Noskwith was born to a Jewish family, originally named Noskovitch, in Chemnitz, Germany. His father, Chaim Noskwith, originally from Lodz, Poland, transplanted a textile manufacturing company to England after the German federal elections in 1932 advanced the Nazi Party. Along with other mathematics students at Cambridge University, including several Jews, Noskwith was recruited to work at Bletchley Park, Winston Churchill’s secret intelligence and computers headquarters located at the former home of Sir Herbert Samuel Leon, an English Jewish financier and Liberal Party politician.
Toiling under the supervision of Turing, Noskwith was assigned to break codes used by the German Navy. In “Codebreakers: The Inside Story of Bletchley Park” Noskwith observed that the work was “often so enthralling that the analyst due to go home at the end of the shift would be unwilling to hand over the workings.” Through his fluent grasp of the German language, he was able to guess meanings of corrupted messages from the enemy.
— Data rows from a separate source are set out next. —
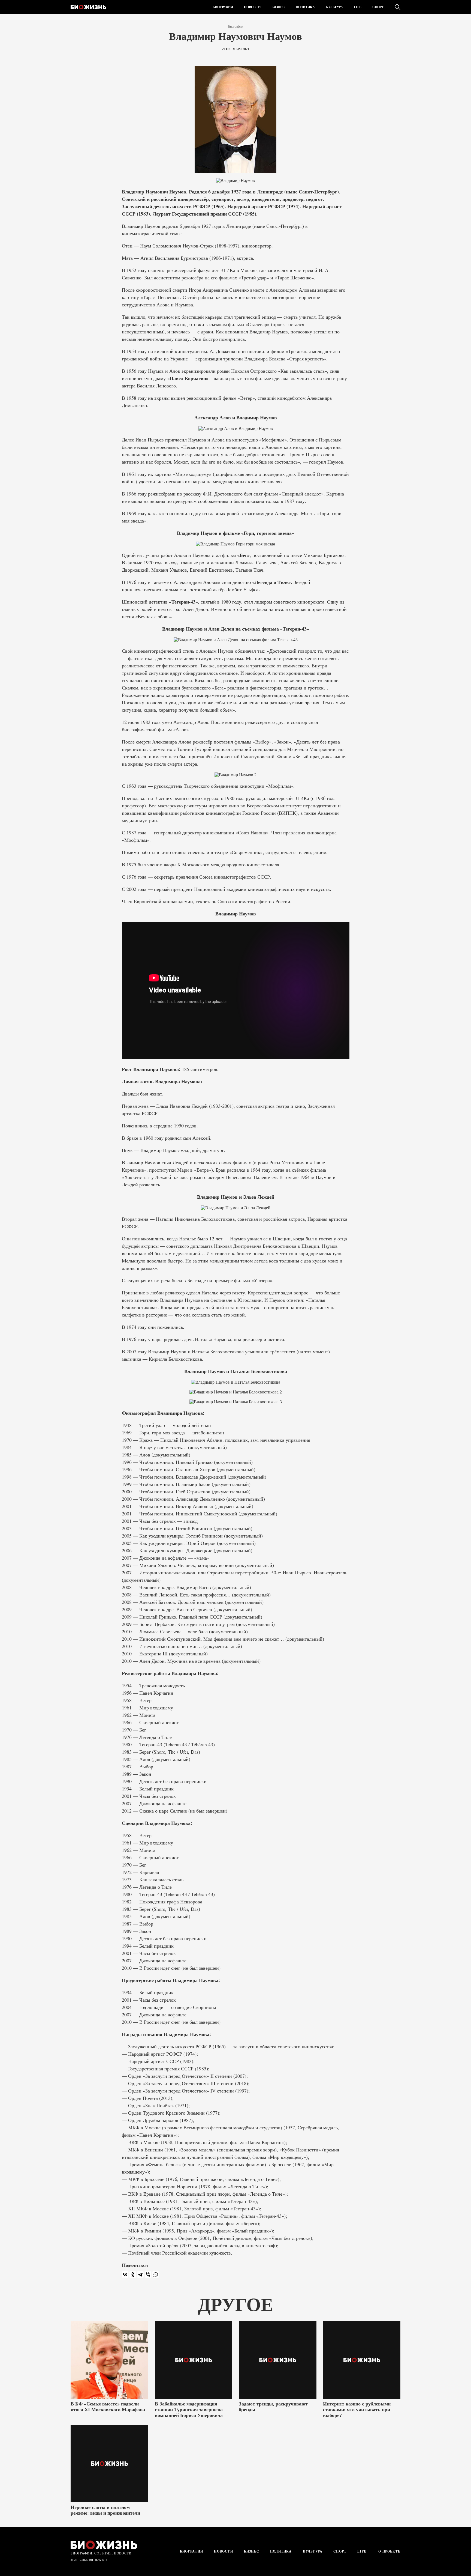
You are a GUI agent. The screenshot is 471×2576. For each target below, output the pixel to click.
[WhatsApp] (155, 2274)
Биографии (223, 7)
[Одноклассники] (132, 2274)
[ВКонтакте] (125, 2274)
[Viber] (148, 2274)
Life (357, 7)
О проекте (388, 2551)
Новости (252, 7)
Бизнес (278, 7)
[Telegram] (140, 2274)
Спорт (378, 7)
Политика (305, 7)
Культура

The project’s tragic context was always evident, especially when he decoded a message about the Struma disaster. In 1942, a ship carrying Jewish refugees to Mandatory Palestine was sunk, claiming the lives of 800 passengers, including over 100 children. The researcher Martin Sugarman, chair of the Hackney Anglo-Israel Twinning Association, specified years later that Noskwith “remembers the Struma tragedy causing him much distress.”